October 25, 2023

English professor’s novel takes on Chinese immigrant experience in the American West

By Christopher Machado

Chun Ye, Ph.D., an associate professor of English at Providence College, is a prolific and celebrated poet and fiction author whose work has earned her prestigious Pushcart Prizes and a National Endowment for the Arts fellowship, among many honors.

Her new book, Straw Dogs of the Universe, has received praise for infusing “hope and resilience across decades of an intergenerational family saga against an abhorrent backdrop of American history” and for being “hauntingly beautiful and exquisitely written.” Research for the novel was supported by a grant from PC’s Committee on Aid to Faculty Research.

Ye discussed why she wanted to focus on the subject, her writing process, and the pleasure she gets from fiction writing.

Chun Ye, Ph.D., associate professor of English.
Chun Ye, Ph.D., associate professor of English

In the description, this book is called a “sweeping historical novel of the American West from the little-seen perspective of those who helped to build it.” Why did you want to write this book?
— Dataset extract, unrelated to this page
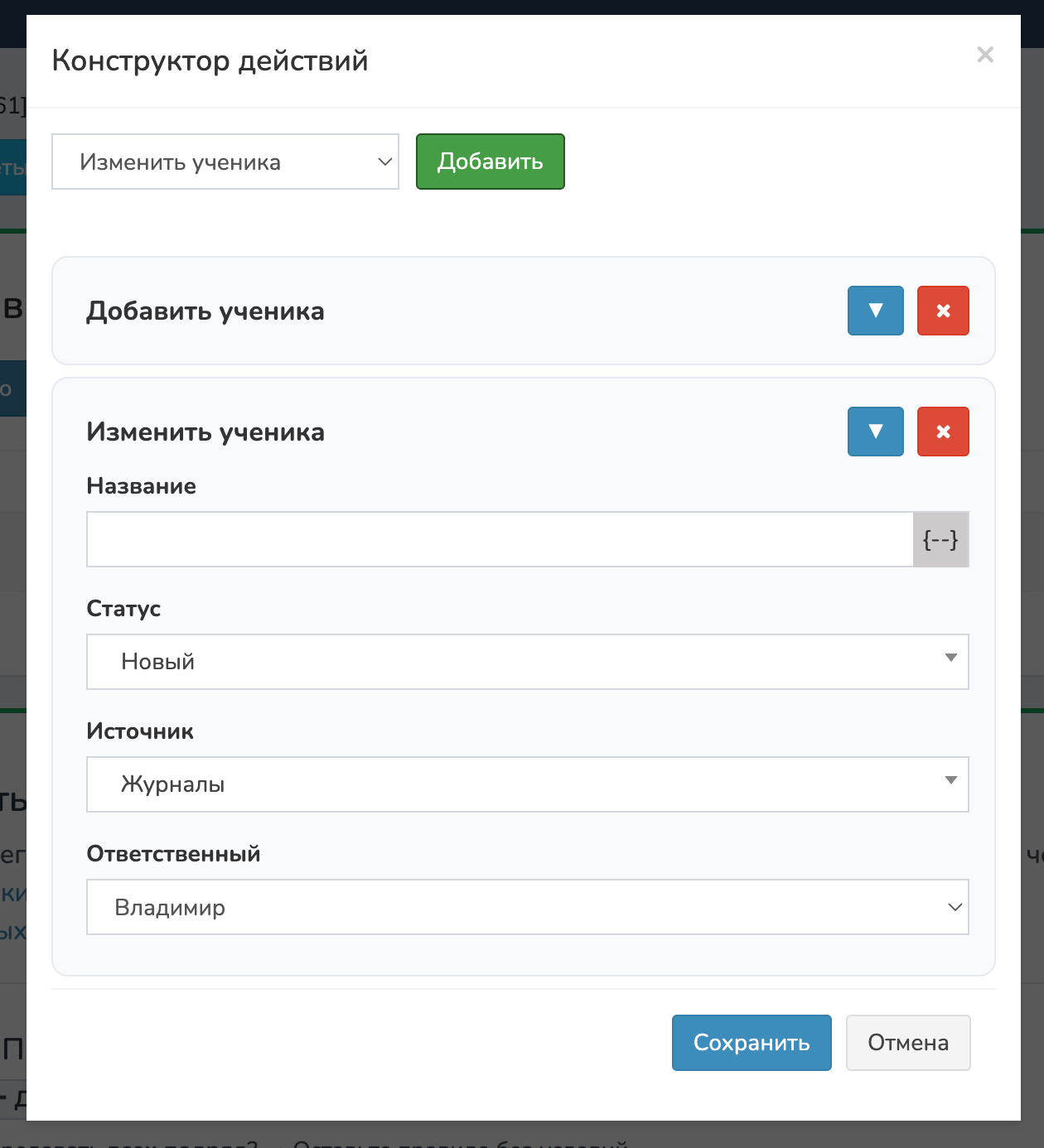Click the Ответственный field label

coord(173,854)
I co-taught a colloquium with Dr. Colin Jaundrill (associate professor of history) in 2018 called Understanding East and West. A part of that course was about Asian immigrants in America and the systemic racism against them. I was struck by how much I had not known about this history, such as the fact that 90 percent of the Central Pacific Railroad workers were Chinese — without whom the transcontinental railroad could not have been built. And, that the first US immigration law was the Chinese Exclusion Act of 1882, which explicitly targeted Chinese and Chinese Americans. I figured there were two main reasons for my ignorance. First, my American education had been centered around the white experience. Second, the Asian American experience had been largely excluded from public discourse. So, after finishing my previous book, Hao, I began learning about this history more in-depth, and the best way for me to learn was to write about it.

In addition, I have an ancestor — my father’s great-grandfather — who came here to build the transcontinental railroad in the 1860s and stayed for 20 years before returning to China. There is that personal connection, as well.

Straw Dogs of the Universe, the latest novel by Chun Ye, Ph.D., associate professor of English.

Once you realized you had the topical idea for the book, how did it take shape?

I spent the summer of 2019 reading books on Chinese immigrants in 19th century America. When I began writing, I had to trust that my mind could synthesize all the information I’d gathered and integrate it into a coherent narrative. My early stage of writing was mostly free writing, which I think of as wuwei writing – I just sat down and typed whatever came to mind. By the end of that fall, I had a very rough draft. Then I began to work on the detail. I did more research, including a road trip to San Francisco and Truckee and a train ride across the Sierras, thanks to a grant from our college. I wanted the writing to be true to both history and the landscape.

You’re an accomplished author/writer/poet. What are the differences — for you — between writing books of fiction versus poetry?

For years, fiction has been my main writing genre. The choice comes from my need to write about subject matters expansively rather than elliptically, and the subject matters I’ve been interested in are more effectively probed through narratives and world-building than lyricism. I find the process of building a fictional world most enjoyable when the personal merges with the collective. Poetry can certainly do that too, but fiction keeps me in that mental state longer.

After completing the last two fiction books, however, I’ve been writing some poems again. Poetry helps me stay present and connect directly with my own experience.

What do you hope readers take away from this book?

By writing this book, I hope to give voice to the early Chinese immigrants who have been largely erased from history and to expand the existent narratives on the American West. I also want to show how history echoes back into the present. We saw this quite literally in the recent years. For example, the racist refrain back in the 19th century was “the Chinese must go” and during the pandemic, it was “Go back to China.” But above all, I hope the reader would find the characters in the book memorable and resonate with them in some way.